Even as a young man, Suggs was a bold standout. Childhood friend Alexandra Alger wrote, also on Facebook, that during a high school year abroad program in France she was “blown away by a short story he wrote –– he was an amazing writer, even then. When I saw him at Yale the next year, he was wearing purple eye shadow. He looked great. He was one of the most inspirational people there. It seems he inspired people throughout his life.”
Suggs was a founder of People Using Media to Do Prevention, or the PUMP project, which taught young people from neighborhoods devastated by HIV how to produce prevention videos. Better World Advertising, which manages HIV messaging campaigns targeting LGBT and people of color communities, grew out of the PUMP effort. Suggs also worked on prevention education projects internationally –– from Puebla, Mexico to Santo Domingo and Bani in the Dominican Republic.
As a journalist, Suggs was also a contributor to the New York Times and the Advocate, among other publications. As a board member at the Manhattan Neighborhood Network, he was instrumental in bringing “Gay USA” into the fold there.

⁂

• LIST OF TASKS:
- a) In the passage about Suggs, what did the PUMP project teach young people from neighborhoods devastated by HIV?
- b) From the passage about Suggs, copy word for word the stretch from "Even as a young" through "the Dominican Republic.".

• SUPPLIED INFORMATION:
⁂

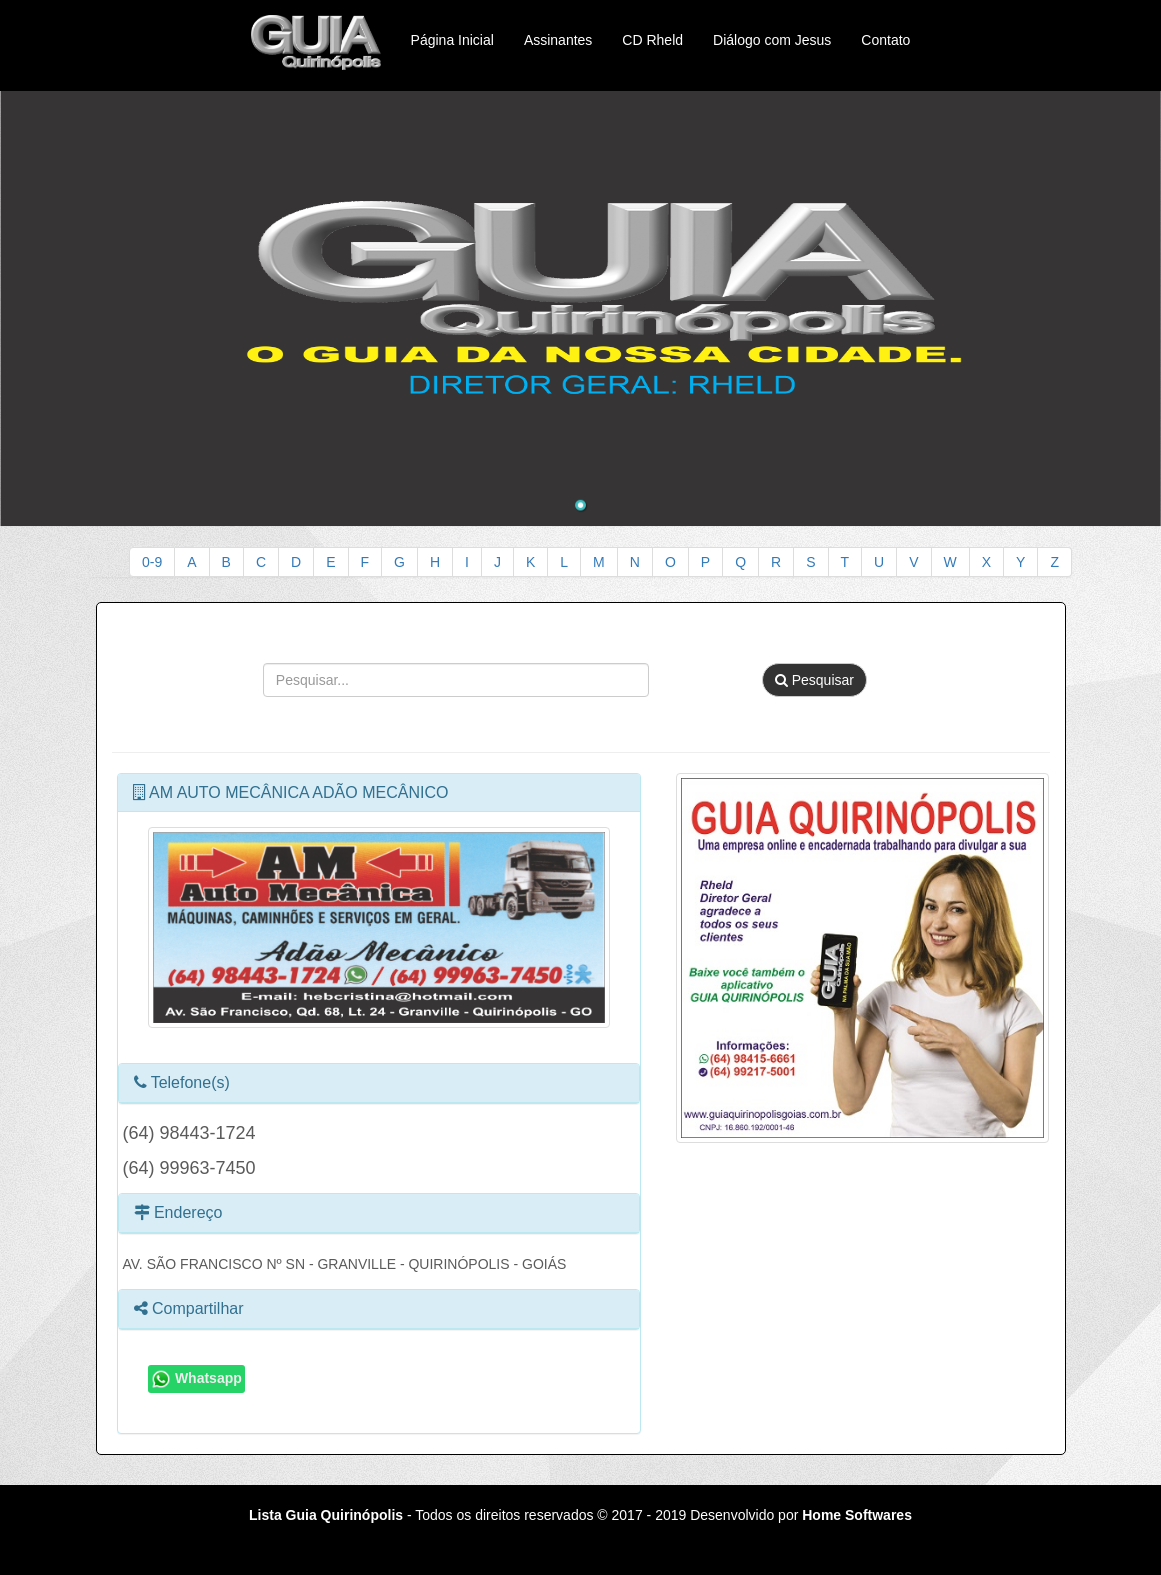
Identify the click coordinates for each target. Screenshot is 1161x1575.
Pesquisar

⁂

• ANSWER LIST:
- a) How to produce prevention videos.

- b)
Even as a young man, Suggs was a bold standout. Childhood friend Alexandra Alger wrote, also on Facebook, that during a high school year abroad program in France she was “blown away by a short story he wrote –– he was an amazing writer, even then. When I saw him at Yale the next year, he was wearing purple eye shadow. He looked great. He was one of the most inspirational people there. It seems he inspired people throughout his life.”
Suggs was a founder of People Using Media to Do Prevention, or the PUMP project, which taught young people from neighborhoods devastated by HIV how to produce prevention videos. Better World Advertising, which manages HIV messaging campaigns targeting LGBT and people of color communities, grew out of the PUMP effort. Suggs also worked on prevention education projects internationally –– from Puebla, Mexico to Santo Domingo and Bani in the Dominican Republic.